Pauline Christianity is the most prominent one that shaped
the early Christian communities. Many of the best references to support the
theology which Christians hold on to and support are gleaned from the epistles
of St. Paul. Hyam Maccoby (British Jewish scholar and dramatist who specialized
in the study of the Jewish and Christian religious traditions) believes St.
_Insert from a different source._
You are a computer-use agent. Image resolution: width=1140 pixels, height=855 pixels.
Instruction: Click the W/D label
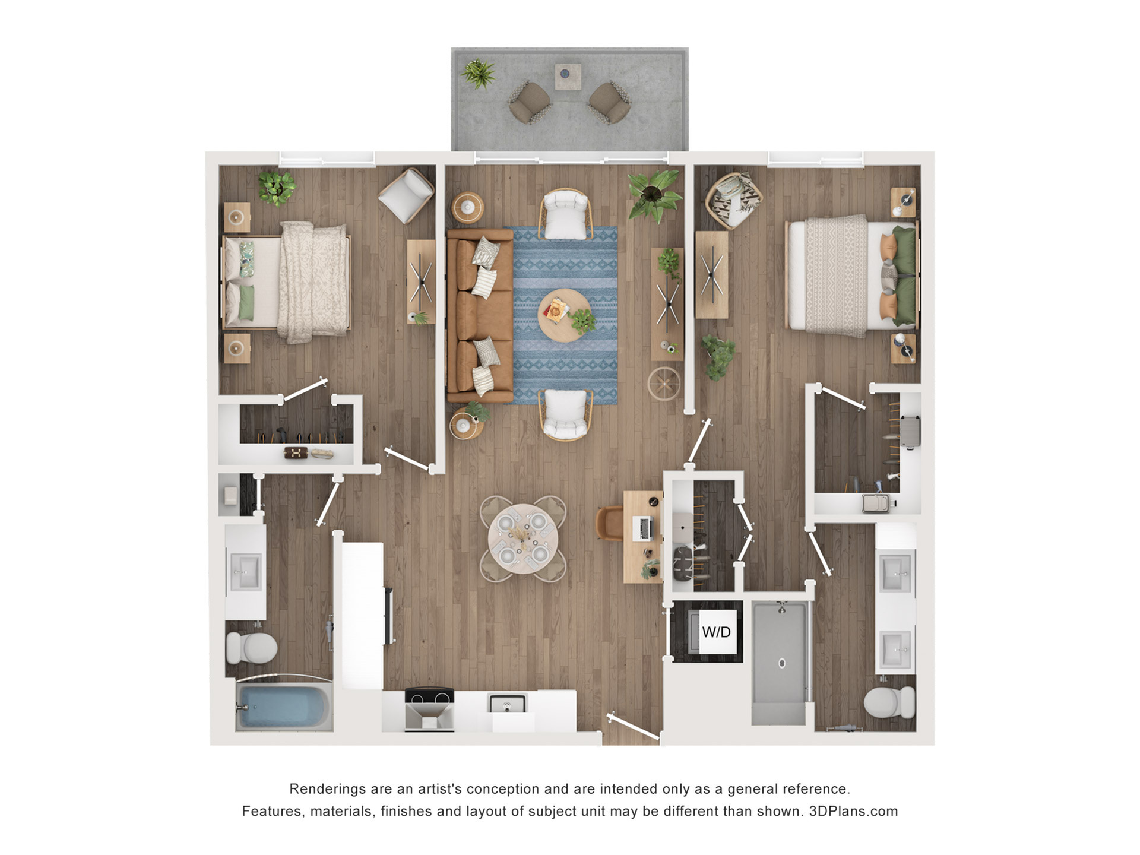[x=716, y=632]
Paul formed a new religion, taking ideas such as baptism, the Eucharist,
Christology, the Holy Spirit, and eschatology and melded them with Jewish
sacred history, Gnosticism, the teachings of Quran community and the pagan
mystery religions like Mithraism. The teachings of Jesus had common elements
with the Jewish Pharisaical teaching and that of the Essene. Jesus was born a
Jew; he lived and died one. Jesus did not wish to abrogate Judaism, but was
only in conflict with certain practices of the Jewish elite. He wouldn’t then
accept his own divinity. The Synoptic gospels prove this point, but not John's as it was done much later after the establishment of the theology
propounded by Paul. Even the Synoptic gospels were written 30-40 years after
Christ’s death and there was plenty of time for the Pauline theological ideas to
creep into them and shape them.
Paul was a free man from the Greco-oriental world of Asia
Minor whose Roman name was Paul. In Asia Minor there were many mystery
religions, and they were centered upon young gods who died young and
resurrected. Sacraments of bread and wine prevailed too. And those were considered to be bonds between
the gods and the faithful. Through them people thought gods bestowed on them
divine life. He had all these in mind
when he went to the land of Israel.
Paul was originally a Pharisee who persecuted the
Christians. He was conscious of the
inefficiency of his own religion and was probably looking for a better one.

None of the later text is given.